Mystery Morrison: The face of capitalist ‘local ownership’

John Morrison (left) at the opening of CallActive.

John Morrison (left) at the opening of CallActive.

By Ani White (Fightback Whanganui-a-Tara/Wellington)

Meet John Morrison, also known as ‘Mystery Morrison.’ With his moustache, strong eyebrows, and sports background, Morrison has the bona fides of a Pākehā, Kiwi bloke. He’s the sort of guy you could have a beer with, assuming you’re also the sort of person he would have a beer with (John Key, perhaps). In a word, he is ‘local’ – or, as ‘local’ as any non-indigenous person can be.

Morrison is also a capitalist, a business-owner. He began his career as a cricketer, earning the nickname ‘Mystery Morrison’ for his bowling style. While he was marginally successful at cricket, Morrison’s career since then – as a Wellington City Councillor, failed mayoral candidate, and now call-centre owner – has been more controversial. In an attempt to defend a comment that he’d like to join the women’s cricket team in the showers, Morrison reportedly commented at a candidate’s meeting:

“[I can’t] help it if the women’s team find me irresistible. After all, I’m a former international cricketer who’s so mysterious nobody, not even me, knows why I’m called ‘Mystery’ Morrison. I’m kind of a big deal.”

After his transparent sexism failed to win over Wellington’s voters, this man of mystery moved into the call-centre business. As reported on Stuff1, the timeline of Morrison’s involvement with CallActive is certainly mysterious:


  • CallActive was incorporated in New Zealand on June 26, 2013 [with a $300,000 loan from the city council, approved by a board featuring none other than John Morrison.]
  • On November 13, 2013, it was announced that John Morrison had joined its business development team.
  • Morrison stopped working for the company [in 2015], before it shut down.
  • On November 12, 2015, the registrar of companies gave public notice of her intention to remove CallActive from the companies’ register.
  • On November 26, John Morrison and David Lloyd incorporated their own company, Plus64Connect, which was listed as a call-centre operation.
  • On November 27, CallActive staff say about 60 workers were left devastated when the Australian-owned call-centre operator folded.

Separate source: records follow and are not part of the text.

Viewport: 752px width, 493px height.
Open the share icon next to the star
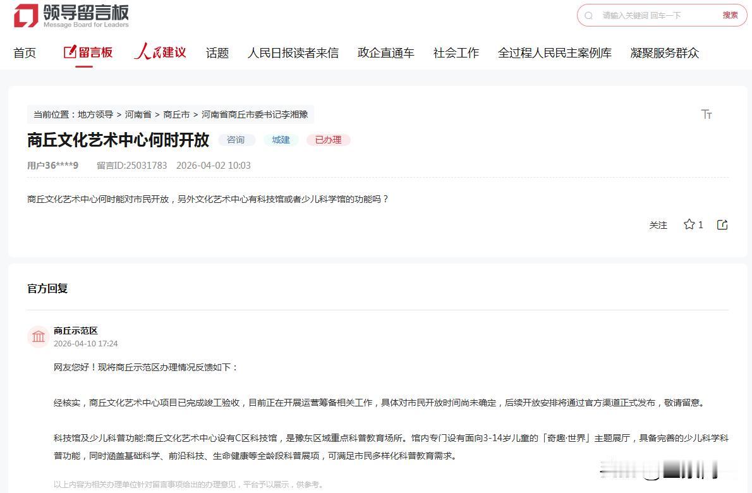(722, 224)
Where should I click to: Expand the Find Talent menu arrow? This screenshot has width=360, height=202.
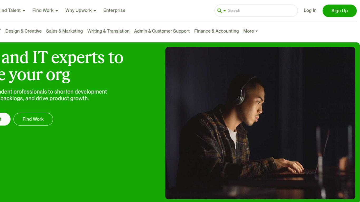(x=24, y=11)
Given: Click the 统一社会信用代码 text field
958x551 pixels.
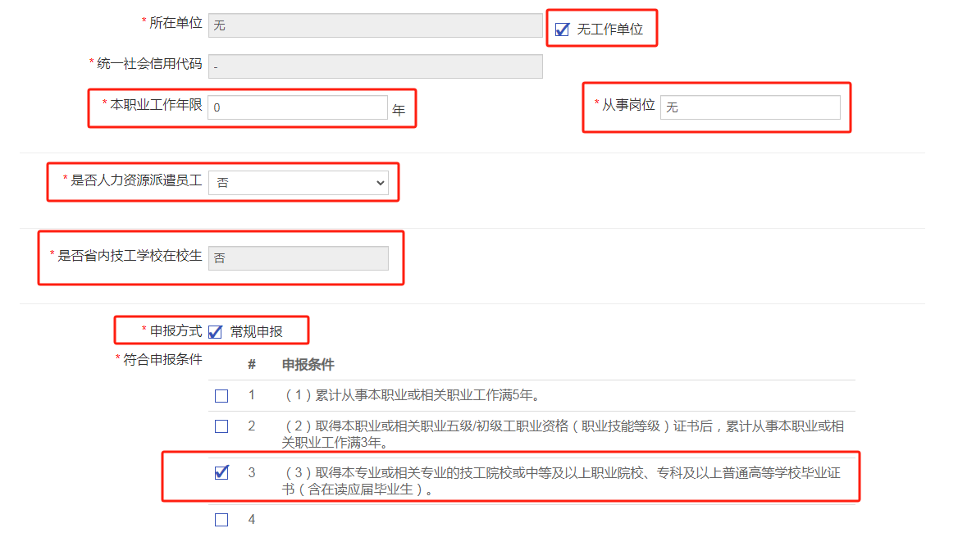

Although many of these actions are strictly speaking legal, they also have a whiff of corruption. Morrison approved council funding for a business; worked as a manager for that business; left the business, and registered a new one a day before the first collapsed. Whatever happened at CallActive that triggered Morrison’s departure and the company’s collapse, it seems hard to avoid the convenience of Morrison’s decisions, and the lack of responsibility he took for their consequences. Morrison apparently knew what was coming months before most of the staff.

Morrison’s call-centres are in many respects typical of contemporary capitalism in the imperialist core. A growing service sector; precarious work conditions and declining real wages; networked communication, allowing greater flexibility. Call-centres contract to various industries, often internationally, with the workers often having little or nothing to do with the original company, and therefore facing abuse from weary customers.

Precarious work is often associated with dynamic, flexible arrangements that suit new information technology. However, precarity isn’t somehow necessary to the nature of any work – while construction workers lead precarious existences as contractors in Aotearoa / New Zealand, in Australia they are highly unionised with secure and well-paid work. Rather than being a function of technology, precarity is about power, specifically the power of bosses over workers.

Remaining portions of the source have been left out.